2025-09-16 20:54:51 +02:00

5.8 KiB

Transformers

Block Components

The idea is that each Transformer block is made of the same number of Encoders and Decoders

image

Note

Input and output are vectors of fixed size with padding

Before feeding our input, we split and embed each word into a fixed vector size. This size depends on the length of longest sentence in our training set

Embedder

While this is not a real component per se, this is the first phase before even coming to the first encoder and decoder.

Here we transform each word of the input into an embedding and add a vector to account for position. This positional encoding can either be learnt or can follow this formula:

  • Even size:

\text{positional\_encoding}_{
    (position, 2\text{size})
} = \sin\left(
        \frac{
            pos
        }{
            10000^{
                \frac{
                    2\text{size}
                }{
                    \text{model\_depth}
                }
            }
        }
    \right)
  • Odd size:

\text{positional\_encoding}_{
    (position, 2\text{size} + 1)
} = \cos\left(
        \frac{
            pos
        }{
            10000^{
                \frac{
                    2\text{size}
                }{
                    \text{model\_depth}
                }
            }
        }
    \right)

Encoder

Caution

Weights are not shared between encoders or decoders

Each phase happens for each word. In other words, if our embed size is 512, we have 512 Self Attentions and 512 Feed Forward NN per encoder

Image

Encoder Self Attention

Warning

This step is the most expensive one as it involves many computations

Self Attention is a step in which each token gets the knowledge of previous ones.

During this step, we produce 3 vectors that are usually smaller, for example 64 instead of 512:

  • Queries \rightarrow q_{i}
  • Keys \rightarrow k_{i}
  • Values \rightarrow v_{i}

We use these values to compute a score that will tell us how much to focus on certain parts of the sentence while encoding a token

In order to compute the final encoding we do these for each encoding word i:

  • Compute score for each word j : \text{score}_{j} = q_{i} \cdot k_{j}
  • Divide each score by the square root of the size of these helping vectors: \text{score}_{j} = \frac{\text{score}_{j}}{\sqrt{\text{size}}}
  • Compute softmax of all scores
  • Multiply softmax each score per its value: \text{score}_{j} = \text{score}_{j} \cdot v_{j}
  • Sum them all: \text{encoding}_{i} = \sum_{j}^{N} \text{score}_{j}

Note

These steps will be done with matrices, not in this sequential way

Multi-Headed Attention

Instead of doing the Attention operation once, we do it more times, by having differente matrices to produce our helping vectors.

This produces N encodings for each token, or N matrices of encodings.

The trick here is to concatenate all encoding matrices and learn a new weight matrix that will combine them

Residuals

In order no to lose some information along the path, after each Feed Forward and Self-Attention we add inputs to each sublayer outputs and we do a Layer Normalization

Encoder Feed Forward NN

Tip

This step is mostly parallel as there's no dependency between neighbour vectors

Decoder

Note

The decoding phase is slower than the encoding one, as it is sequential, producing a token for each iteration.
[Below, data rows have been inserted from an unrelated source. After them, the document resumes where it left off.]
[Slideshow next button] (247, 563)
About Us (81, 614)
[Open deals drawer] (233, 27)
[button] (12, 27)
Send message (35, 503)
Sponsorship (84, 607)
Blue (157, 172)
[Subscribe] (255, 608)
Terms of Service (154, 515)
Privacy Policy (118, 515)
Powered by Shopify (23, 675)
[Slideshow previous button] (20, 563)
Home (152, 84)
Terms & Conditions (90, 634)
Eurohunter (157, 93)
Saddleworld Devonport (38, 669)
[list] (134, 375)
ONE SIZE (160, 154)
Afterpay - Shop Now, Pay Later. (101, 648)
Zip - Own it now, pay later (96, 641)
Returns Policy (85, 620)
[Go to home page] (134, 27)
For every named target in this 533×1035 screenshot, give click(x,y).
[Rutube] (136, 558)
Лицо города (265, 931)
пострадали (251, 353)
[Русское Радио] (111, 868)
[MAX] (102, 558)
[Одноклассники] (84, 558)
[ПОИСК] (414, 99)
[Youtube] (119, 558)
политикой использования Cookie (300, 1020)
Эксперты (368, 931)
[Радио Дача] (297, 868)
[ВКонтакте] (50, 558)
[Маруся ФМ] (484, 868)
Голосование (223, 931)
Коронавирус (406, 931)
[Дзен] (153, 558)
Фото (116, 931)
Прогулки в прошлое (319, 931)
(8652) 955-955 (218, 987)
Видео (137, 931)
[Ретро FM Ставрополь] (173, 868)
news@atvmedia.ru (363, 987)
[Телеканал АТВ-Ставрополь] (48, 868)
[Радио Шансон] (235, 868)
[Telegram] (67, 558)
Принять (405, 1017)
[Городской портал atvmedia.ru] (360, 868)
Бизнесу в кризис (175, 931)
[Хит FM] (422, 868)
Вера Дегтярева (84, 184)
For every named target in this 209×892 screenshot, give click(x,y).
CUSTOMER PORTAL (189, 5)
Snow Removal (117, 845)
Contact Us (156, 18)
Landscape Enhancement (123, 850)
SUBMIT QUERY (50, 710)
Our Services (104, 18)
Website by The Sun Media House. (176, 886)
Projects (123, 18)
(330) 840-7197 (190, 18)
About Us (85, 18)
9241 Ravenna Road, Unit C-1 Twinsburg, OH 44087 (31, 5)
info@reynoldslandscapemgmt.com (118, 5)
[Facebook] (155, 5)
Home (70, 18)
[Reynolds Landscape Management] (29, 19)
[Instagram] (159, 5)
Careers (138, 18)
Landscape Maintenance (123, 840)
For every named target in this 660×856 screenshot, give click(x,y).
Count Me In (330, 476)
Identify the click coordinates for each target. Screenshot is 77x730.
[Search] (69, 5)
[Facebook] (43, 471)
However it can be sped up by producing several tokerns at once

After the last Encoder has produced its output, K and V vectors, these are then used by all Decoders during their self attention step, meaning they are shared among all Decoders.

All Decoders steps are then repeated until we get a <eos> token which will tell the decoder to stop.

Decoder Self Attention

It's almost the same as in the encoding phase, though here, since we have no future outputs, we can only take into account only previous tokens, by setting future ones to -inf. Moreover, here the Key and Values Mappings come from the encoder pase, while the Queue Mapping is learnt here.

Final Steps

Linear Layer

Produces a vector of logits, one per each known words.

Softmax Layer

We then score these logits over a SoftMax to get probabilities. We then take the highest one, usually.

If we implement Temperature, though, we can take some tokens that are less probable, but having less predictability and have some results that feel more natural.

Training a Transformer

Known Transformers

BERT (Bidirectional Encoder Representations from Transformers)

Differently from other Transformers, it uses only Encoder blocks.

It can be used as a classifier and can be fine tuned.

The fine tuning happens by masking input and predict the masked word:

  • 15% of total words in input are masked
    • 80% will become a [masked] token
    • 10% will become random words
    • 10% will remain unchanged

Bert tasks

  • Classification
  • Fine Tuning
  • 2 sentences tasks
    • Are they paraphrases?
    • Does one sentence follow from this other one?
  • Feature Extraction: "Allows us to extract feature to use in our model

GPT-2

Differently from other Transformers, it uses only Decoder blocks.

Since it has no encoders, GPT-2 takes outputs and append them to the original input. This is called autoregression. This, however, limits GPT-2 on how to learn context on input because of masking.

During evaluation, GPT-2 does not recompute V, K and Q for previous tokens, but hold on their previosu values.